• _Task brief_: From the first line of the records through the line containing "Terms of Service (99, 1508)", retype every line exactly and nothing else.
=== Section Start ===
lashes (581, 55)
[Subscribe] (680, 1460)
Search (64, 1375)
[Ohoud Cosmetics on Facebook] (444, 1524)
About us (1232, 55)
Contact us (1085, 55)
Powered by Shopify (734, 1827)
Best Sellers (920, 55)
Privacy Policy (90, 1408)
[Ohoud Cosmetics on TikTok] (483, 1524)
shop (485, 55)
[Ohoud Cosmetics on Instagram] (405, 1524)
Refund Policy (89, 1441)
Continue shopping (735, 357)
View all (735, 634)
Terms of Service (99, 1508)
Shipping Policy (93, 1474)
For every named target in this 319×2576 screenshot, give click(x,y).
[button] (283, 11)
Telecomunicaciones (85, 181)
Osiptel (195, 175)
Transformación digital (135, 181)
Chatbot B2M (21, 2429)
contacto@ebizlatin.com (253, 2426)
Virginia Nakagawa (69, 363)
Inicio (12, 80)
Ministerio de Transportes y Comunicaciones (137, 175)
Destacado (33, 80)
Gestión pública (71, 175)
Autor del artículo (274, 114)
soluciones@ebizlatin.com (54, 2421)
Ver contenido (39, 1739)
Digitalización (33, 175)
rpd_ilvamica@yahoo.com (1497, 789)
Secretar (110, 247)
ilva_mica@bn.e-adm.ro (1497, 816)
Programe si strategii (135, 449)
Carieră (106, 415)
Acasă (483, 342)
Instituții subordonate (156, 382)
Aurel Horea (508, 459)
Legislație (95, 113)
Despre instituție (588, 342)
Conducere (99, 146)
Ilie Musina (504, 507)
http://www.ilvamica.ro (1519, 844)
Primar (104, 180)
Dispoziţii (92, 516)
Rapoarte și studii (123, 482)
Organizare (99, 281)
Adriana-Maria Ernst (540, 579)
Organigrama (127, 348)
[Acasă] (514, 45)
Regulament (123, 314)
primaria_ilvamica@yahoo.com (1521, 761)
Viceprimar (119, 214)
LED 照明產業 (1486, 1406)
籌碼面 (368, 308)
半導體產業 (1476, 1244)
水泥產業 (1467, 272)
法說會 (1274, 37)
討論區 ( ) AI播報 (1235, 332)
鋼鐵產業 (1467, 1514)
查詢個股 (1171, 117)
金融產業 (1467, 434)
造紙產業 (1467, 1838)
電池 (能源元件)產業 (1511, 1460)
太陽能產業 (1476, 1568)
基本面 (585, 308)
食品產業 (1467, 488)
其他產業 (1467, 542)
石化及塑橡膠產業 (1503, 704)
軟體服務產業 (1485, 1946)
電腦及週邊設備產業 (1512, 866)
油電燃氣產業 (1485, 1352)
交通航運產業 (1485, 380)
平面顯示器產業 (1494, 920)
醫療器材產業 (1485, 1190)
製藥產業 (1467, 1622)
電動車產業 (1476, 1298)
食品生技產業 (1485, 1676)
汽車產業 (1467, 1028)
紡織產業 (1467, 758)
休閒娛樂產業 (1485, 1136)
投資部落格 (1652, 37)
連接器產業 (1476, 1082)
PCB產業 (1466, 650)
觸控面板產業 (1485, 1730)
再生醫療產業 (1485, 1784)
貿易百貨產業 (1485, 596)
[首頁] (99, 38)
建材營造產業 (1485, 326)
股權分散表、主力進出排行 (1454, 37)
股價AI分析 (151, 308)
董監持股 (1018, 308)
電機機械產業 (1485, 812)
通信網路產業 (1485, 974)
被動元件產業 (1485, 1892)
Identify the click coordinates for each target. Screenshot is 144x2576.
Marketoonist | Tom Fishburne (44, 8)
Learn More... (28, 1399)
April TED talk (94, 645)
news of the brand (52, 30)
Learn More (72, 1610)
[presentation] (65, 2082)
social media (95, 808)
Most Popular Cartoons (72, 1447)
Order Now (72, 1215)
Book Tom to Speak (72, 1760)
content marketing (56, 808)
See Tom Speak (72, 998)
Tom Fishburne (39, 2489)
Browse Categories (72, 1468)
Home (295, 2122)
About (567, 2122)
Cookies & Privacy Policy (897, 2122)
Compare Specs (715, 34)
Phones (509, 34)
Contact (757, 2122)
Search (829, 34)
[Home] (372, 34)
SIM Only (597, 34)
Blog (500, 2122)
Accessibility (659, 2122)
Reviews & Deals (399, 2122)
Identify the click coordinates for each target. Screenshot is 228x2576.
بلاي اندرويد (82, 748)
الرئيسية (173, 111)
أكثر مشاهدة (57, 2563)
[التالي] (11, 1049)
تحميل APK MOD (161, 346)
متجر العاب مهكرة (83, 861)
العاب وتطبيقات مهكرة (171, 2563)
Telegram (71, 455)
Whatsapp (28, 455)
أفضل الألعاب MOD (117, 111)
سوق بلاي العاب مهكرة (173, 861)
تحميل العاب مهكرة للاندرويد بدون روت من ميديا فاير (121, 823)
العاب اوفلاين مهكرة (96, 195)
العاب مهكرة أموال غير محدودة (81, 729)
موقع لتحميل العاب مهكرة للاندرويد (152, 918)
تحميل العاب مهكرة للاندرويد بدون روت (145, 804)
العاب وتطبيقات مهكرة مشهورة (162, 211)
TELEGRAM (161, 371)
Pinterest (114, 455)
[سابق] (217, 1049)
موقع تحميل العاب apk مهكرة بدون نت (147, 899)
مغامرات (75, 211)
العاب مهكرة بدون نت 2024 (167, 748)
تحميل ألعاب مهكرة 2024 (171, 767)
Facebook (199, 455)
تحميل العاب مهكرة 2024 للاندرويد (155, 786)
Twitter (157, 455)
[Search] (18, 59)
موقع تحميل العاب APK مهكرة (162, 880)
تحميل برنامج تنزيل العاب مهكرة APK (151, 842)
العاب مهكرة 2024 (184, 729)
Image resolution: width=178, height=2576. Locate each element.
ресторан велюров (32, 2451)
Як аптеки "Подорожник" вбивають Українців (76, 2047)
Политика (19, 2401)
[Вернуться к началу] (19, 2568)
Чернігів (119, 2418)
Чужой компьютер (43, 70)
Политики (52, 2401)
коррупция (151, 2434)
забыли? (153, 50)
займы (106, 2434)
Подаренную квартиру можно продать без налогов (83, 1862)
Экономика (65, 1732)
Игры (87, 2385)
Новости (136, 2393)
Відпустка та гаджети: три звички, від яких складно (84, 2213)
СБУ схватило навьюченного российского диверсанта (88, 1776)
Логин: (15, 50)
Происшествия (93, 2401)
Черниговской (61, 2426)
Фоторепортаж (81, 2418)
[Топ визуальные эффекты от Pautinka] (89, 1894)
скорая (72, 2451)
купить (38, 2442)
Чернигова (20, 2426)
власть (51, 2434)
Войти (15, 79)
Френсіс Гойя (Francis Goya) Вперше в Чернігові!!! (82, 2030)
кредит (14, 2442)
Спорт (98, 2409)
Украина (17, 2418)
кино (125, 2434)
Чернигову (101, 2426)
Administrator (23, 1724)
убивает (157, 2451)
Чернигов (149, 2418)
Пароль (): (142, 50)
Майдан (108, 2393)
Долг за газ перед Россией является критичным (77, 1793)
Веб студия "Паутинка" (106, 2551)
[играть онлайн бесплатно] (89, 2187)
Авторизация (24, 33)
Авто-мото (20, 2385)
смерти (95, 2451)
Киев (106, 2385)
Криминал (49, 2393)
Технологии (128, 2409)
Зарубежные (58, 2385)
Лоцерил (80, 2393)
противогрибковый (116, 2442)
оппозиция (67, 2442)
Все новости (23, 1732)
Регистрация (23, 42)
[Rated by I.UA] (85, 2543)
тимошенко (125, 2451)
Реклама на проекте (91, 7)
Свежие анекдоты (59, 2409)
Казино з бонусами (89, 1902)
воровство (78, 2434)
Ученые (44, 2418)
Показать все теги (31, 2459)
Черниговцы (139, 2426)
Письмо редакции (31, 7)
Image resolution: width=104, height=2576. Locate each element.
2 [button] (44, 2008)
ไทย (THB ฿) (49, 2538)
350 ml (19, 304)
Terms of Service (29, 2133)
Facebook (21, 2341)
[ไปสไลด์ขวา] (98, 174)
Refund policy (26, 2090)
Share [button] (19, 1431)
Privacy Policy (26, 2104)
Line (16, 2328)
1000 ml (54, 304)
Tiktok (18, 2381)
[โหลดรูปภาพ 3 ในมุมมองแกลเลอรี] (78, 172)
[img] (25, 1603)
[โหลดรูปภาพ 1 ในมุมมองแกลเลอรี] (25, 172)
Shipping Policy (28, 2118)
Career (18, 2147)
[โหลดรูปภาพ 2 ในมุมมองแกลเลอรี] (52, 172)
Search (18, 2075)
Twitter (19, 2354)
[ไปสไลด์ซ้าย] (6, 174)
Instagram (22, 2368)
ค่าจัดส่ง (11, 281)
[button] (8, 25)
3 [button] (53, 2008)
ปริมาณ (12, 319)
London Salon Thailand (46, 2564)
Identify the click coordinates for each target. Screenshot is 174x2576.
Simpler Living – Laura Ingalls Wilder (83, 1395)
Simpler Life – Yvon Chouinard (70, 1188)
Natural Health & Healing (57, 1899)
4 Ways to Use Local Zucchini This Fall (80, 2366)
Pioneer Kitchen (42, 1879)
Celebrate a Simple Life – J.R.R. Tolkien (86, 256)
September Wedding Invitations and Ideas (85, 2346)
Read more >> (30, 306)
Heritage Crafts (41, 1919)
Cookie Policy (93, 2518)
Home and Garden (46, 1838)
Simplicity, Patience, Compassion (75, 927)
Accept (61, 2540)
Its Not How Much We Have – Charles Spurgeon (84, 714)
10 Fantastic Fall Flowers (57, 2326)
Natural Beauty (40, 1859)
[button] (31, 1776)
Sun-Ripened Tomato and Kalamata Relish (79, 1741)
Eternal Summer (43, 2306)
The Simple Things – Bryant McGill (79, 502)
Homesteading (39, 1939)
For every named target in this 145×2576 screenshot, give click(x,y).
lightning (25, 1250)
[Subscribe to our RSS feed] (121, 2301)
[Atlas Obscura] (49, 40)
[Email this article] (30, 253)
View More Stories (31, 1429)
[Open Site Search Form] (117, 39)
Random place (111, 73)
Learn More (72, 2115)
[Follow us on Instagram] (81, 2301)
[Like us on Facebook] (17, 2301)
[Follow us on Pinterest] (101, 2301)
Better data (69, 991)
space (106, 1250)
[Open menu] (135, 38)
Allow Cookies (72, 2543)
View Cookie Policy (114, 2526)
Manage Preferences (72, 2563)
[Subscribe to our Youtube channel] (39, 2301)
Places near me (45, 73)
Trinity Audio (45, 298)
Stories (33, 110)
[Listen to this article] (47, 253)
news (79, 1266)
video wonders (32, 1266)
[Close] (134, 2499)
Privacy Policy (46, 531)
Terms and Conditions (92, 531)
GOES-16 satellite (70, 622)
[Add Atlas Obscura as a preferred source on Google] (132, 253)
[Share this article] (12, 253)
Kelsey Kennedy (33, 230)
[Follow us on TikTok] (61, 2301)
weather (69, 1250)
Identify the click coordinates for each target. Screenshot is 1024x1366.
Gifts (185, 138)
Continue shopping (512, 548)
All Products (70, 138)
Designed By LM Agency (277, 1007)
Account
=== Section End ===
• _Written reply_:
lashes (581, 55)
[Subscribe] (680, 1460)
Search (64, 1375)
[Ohoud Cosmetics on Facebook] (444, 1524)
About us (1232, 55)
Contact us (1085, 55)
Powered by Shopify (734, 1827)
Best Sellers (920, 55)
Privacy Policy (90, 1408)
[Ohoud Cosmetics on TikTok] (483, 1524)
shop (485, 55)
[Ohoud Cosmetics on Instagram] (405, 1524)
Refund Policy (89, 1441)
Continue shopping (735, 357)
View all (735, 634)
Terms of Service (99, 1508)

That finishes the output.